ViT with Soft Convolutional Inductive Biases

class cv.backbones.ConViT.model.ConViT(d_model, image_size, patch_size, classifier_mlp_d, encoder_mlp_d, encoder_num_heads, num_encoder_blocks, num_gated_blocks=10, locality_strength=1.0, locality_distance_method='constant', use_conv_init=True, d_pos=3, dropout=0.0, encoder_dropout=0.0, encoder_attention_dropout=0.0, encoder_projection_dropout=0.0, patchify_technique='linear', stochastic_depth=False, stochastic_depth_mp=None, layer_scale=None, ln_order='residual', in_channels=3, num_classes=1000)[source]

Bases: Module

Model class for ConViT architecture as described in the paper.

ConViT is a hybrid architecture that combines vision transformers (ViT) with convolutional inductive biases, enabling the model to better capture local features in images.
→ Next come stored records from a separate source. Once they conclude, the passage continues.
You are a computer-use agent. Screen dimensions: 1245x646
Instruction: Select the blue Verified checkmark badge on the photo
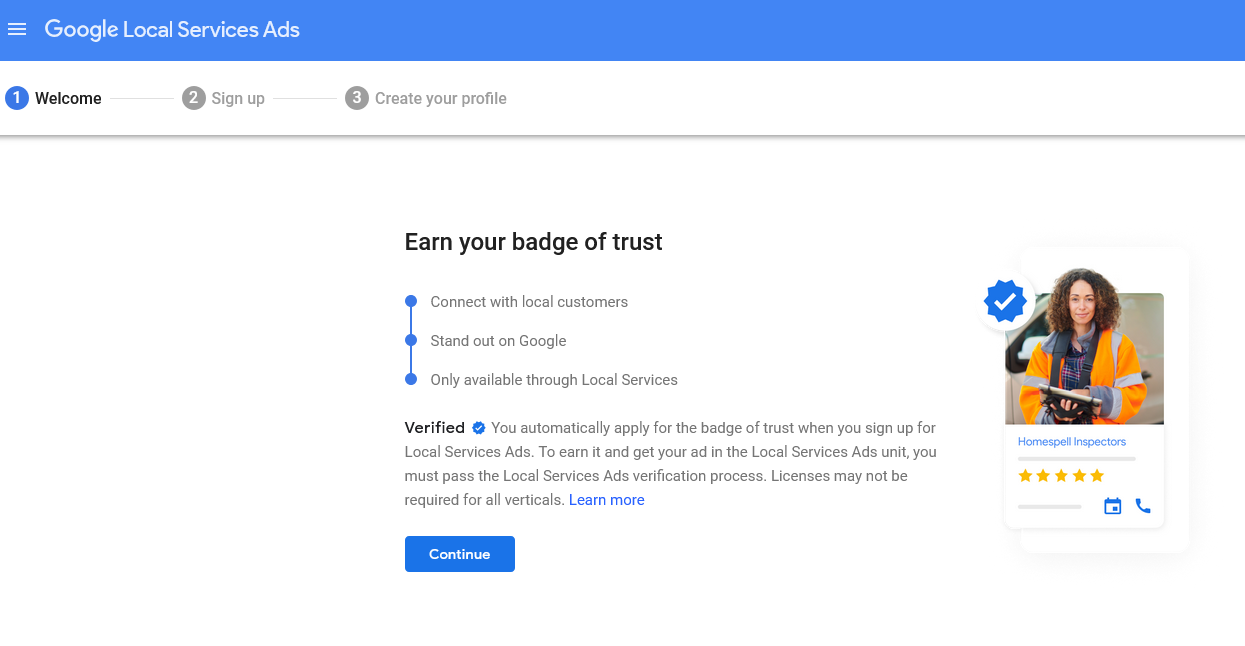(1004, 301)
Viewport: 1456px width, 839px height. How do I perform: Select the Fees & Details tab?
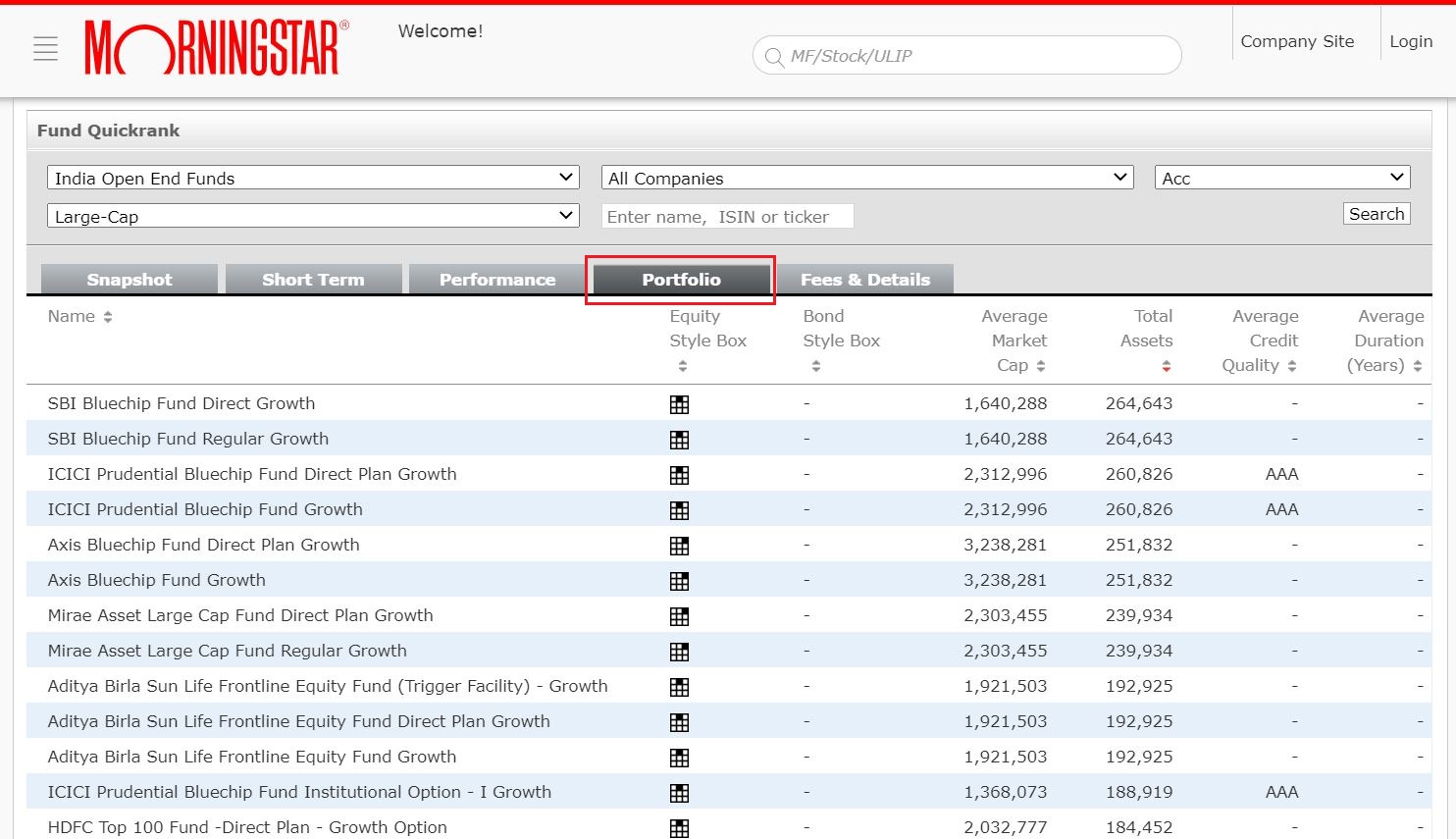click(864, 280)
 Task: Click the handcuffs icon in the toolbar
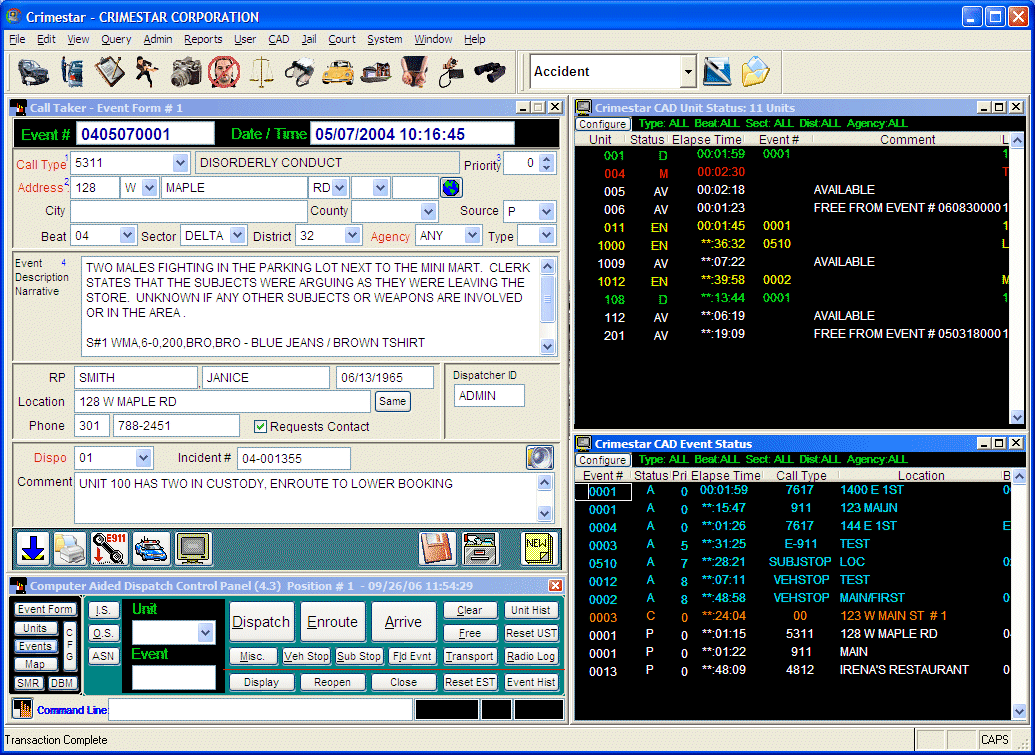coord(300,72)
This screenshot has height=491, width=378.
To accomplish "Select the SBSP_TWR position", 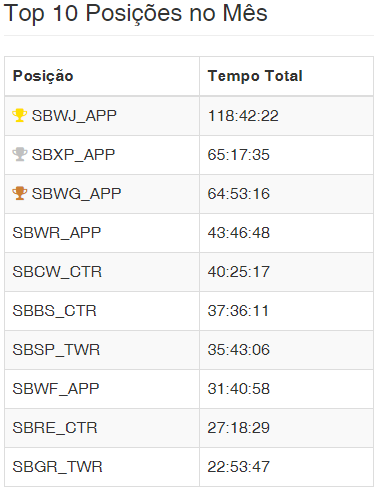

This is achieved through gated transformer blocks, allowing flexibility in balancing local and global feature extraction.

Parameters:
  • d_model (int) – Dimension of the model (embedding size).

  • image_size (int) – Height and width of the input image.

  • patch_size (int) – Size of the patches extracted from the image.

  • classifier_mlp_d (int) – Hidden size of the classifier MLP layer.

  • encoder_mlp_d (int) – Hidden size of the MLP within the transformer encoder.

  • encoder_num_heads (int) – Number of attention heads in each transformer encoder block.

  • num_encoder_blocks (int) – Total number of encoder blocks.

  • num_gated_blocks (int, optional) – Number of gated transformer blocks (default: 10).

  • locality_strength (float, optional) – Strength of the locality bias in gated blocks (default: 1.0).

  • locality_distance_method (str, optional) – Method for determining locality distance (default: “constant”).

  • use_conv_init (bool, optional) – Whether to use convolutional initialization (default: True).

  • d_pos (int, optional) – Dimensionality of positional embeddings (default: 3).

  • dropout (float, optional) – Dropout probability for regularization (default: 0.0).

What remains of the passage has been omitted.